ANDREA Slattery has coached football teams, washed jumpers for teams and kept statistics in games. With husband Paul Slattery, QC, she has reared four high-achieving sons, the youngest of whom, Henry, has played 39 matches for Essendon.

Slattery is also the chief executive officer of a financial business, but it was her contribution to the field of sport that won her a gong last night after she was named AFL mother of the year.

"It is a very busy family but Mum manages to somehow keep up with all of us," Bomber Henry, a fourth-year agricultural science student, hand-wrote on the nomination form he submitted to the AFL Players' Association.

It was an understatement.

The Adelaide-residing matriarch of the Slattery clan works many business commitments around the AFL fixture and has missed just three of her son's senior games. She travels regularly to Queensland to see James — 25, and on a scholarship to study a medicine degree — play with QAFL side Labrador, and Christopher, 27, a qualified physiotherapist as well as a postgraduate medical student.

Charles, 24, works for one of Australia's largest legal firms, DLA Phillips Fox, in Melbourne, but returns to Adelaide each week to play for SANFL side Central Districts.

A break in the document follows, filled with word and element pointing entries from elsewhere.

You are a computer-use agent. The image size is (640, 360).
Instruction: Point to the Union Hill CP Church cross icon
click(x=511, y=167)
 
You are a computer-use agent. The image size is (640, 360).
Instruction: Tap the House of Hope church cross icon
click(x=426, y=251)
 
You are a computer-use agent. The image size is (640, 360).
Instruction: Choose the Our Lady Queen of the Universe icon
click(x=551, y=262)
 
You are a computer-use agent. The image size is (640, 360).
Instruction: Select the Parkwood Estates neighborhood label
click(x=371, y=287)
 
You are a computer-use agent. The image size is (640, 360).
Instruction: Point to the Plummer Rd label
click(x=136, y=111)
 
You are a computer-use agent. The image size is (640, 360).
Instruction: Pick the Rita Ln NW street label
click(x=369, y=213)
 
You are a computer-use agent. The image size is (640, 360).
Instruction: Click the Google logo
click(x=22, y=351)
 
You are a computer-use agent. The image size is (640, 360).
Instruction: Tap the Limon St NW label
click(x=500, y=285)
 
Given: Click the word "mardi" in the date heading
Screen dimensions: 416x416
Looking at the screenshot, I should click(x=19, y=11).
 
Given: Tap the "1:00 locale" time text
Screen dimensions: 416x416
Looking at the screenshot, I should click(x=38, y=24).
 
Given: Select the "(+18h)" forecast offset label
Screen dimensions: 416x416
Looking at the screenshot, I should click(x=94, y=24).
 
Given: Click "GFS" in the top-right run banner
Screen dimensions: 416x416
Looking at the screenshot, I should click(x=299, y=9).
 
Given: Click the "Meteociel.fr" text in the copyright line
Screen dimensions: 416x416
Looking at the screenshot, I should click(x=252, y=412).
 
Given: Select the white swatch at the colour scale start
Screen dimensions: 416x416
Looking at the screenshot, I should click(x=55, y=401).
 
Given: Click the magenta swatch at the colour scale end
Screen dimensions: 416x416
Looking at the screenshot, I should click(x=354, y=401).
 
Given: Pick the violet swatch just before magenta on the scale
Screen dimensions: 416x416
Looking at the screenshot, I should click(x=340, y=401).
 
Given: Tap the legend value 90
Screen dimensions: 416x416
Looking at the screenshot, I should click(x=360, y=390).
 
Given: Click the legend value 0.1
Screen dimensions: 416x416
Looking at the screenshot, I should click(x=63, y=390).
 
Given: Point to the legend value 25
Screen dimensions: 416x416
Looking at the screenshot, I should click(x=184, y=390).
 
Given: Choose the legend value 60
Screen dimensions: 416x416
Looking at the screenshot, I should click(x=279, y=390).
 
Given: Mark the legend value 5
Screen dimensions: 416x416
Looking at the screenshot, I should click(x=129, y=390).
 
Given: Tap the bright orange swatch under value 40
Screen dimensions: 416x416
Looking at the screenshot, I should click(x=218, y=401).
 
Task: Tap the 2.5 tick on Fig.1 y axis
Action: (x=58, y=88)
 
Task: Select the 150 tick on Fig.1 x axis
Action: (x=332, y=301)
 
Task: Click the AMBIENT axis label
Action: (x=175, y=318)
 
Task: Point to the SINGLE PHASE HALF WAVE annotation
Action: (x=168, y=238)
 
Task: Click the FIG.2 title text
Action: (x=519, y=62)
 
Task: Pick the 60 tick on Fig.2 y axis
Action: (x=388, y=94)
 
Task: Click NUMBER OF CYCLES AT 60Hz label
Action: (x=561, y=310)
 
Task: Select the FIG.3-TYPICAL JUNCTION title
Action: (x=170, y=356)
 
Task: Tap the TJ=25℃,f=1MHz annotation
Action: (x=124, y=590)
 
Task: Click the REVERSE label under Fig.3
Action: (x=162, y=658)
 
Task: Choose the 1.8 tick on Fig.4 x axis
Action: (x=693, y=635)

When Essendon travels across the border, coaches and players always receive an invitation to the Slattery household. As many as 35 are expected before next Friday night's game against Adelaide.

Being a mother of an AFL player, Andrea says, is an ever-changing role. Early days, when she was a voluntary junior AFL development co-ordinator, she acted as a teacher and helper.

Now that Henry's football home is elsewhere, it as a "strange role where you've got to stand back a bit". "The role I have now is really as a friend," she said. "You can't really do much else. My role is mainly just to be there."